I finally bit the bullet and decided to give T-Mobile a chance. I got rid of Sprint and signed a one-year contract with T-Mobile, just to give it a shot.
From what I can tell, you can pretty much roam in any country you will encounter, unless you go to some really out of the way places. But most of Africa, China, Middle East, Europe was in their roaming range.
But your going to pay some really hefty roaming charges though. I frequent the Middle East, namely Iraq, the Med, and Europe. Iraq was something like $5.00/minute. We also frequent Cyprus, and that was around $1.50 a minute.
I dont plan on using this phone for just chatting all the time to people, only when I need to make a short phone call to the fuelers, flight planning service, hotel, my driver, etc.
All my lengthy conversations will be over Skype, as it is free and has worked in most of the places I frequent. And also email, as I do most of comm's over that.
(I did a check, and T-mobile does have Asia and europe in its coverage areas).
What I did was get the cheapest plan I could, only 300 minutes a month, since I would rarely be in the US and the Intl minutes dont come out of that 300/month.
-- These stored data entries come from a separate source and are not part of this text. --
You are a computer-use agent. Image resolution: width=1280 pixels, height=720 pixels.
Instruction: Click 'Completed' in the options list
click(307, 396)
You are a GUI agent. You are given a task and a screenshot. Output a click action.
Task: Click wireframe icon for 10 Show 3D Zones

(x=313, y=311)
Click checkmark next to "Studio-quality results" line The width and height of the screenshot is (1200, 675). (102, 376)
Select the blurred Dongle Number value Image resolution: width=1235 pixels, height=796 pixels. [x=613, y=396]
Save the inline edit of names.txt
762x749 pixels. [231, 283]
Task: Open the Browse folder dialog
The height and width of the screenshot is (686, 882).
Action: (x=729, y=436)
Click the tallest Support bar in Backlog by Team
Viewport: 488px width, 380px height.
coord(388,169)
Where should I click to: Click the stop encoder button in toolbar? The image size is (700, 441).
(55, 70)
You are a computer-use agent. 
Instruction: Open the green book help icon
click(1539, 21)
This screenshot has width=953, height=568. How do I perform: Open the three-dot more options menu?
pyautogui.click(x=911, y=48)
It was $39.00/month.
Another option is to purchase overseas, a Quad-band, unlocked, GSM phone. Then for the countries you are in, just buy a local Sim chip (that will give you a local cell number), and then use prepaid minutes to fill it up.
The math would say that this method would probably be cheaper, but a little less user-friendly as if you have 8 Sim chips, then you have 8 different phone numbers. I have seen Sim chips sell from 20-80 bucks a pop depending on the country.
I decided to pay a little extra on this trial, just for the piece of mind that my phone will work in whatever country I am in, and people can all reach me over the same phone number, etc. I got tired of having no cell phone and looking at pay phones in terminals I couldnt figure out how to use.....
Now i'm waiting for someone to come back and post a reply saying how T-Mobile service stinks overseas and they hated it.....I knew two people who were using T-Mobile while in Afghanistan and had no problems with it at all.
And I even got to keep the same mobile number I have had for almost 10 years now.
Some people will mention getting a Sat. Phone.
I dunno. I had a Sat phone for the past year, and had the hardest time ever getting it to even get a good signal, and its bulky. The use-charges seemed to be on par with the roaming charges ill be getting now.
Hope this helps.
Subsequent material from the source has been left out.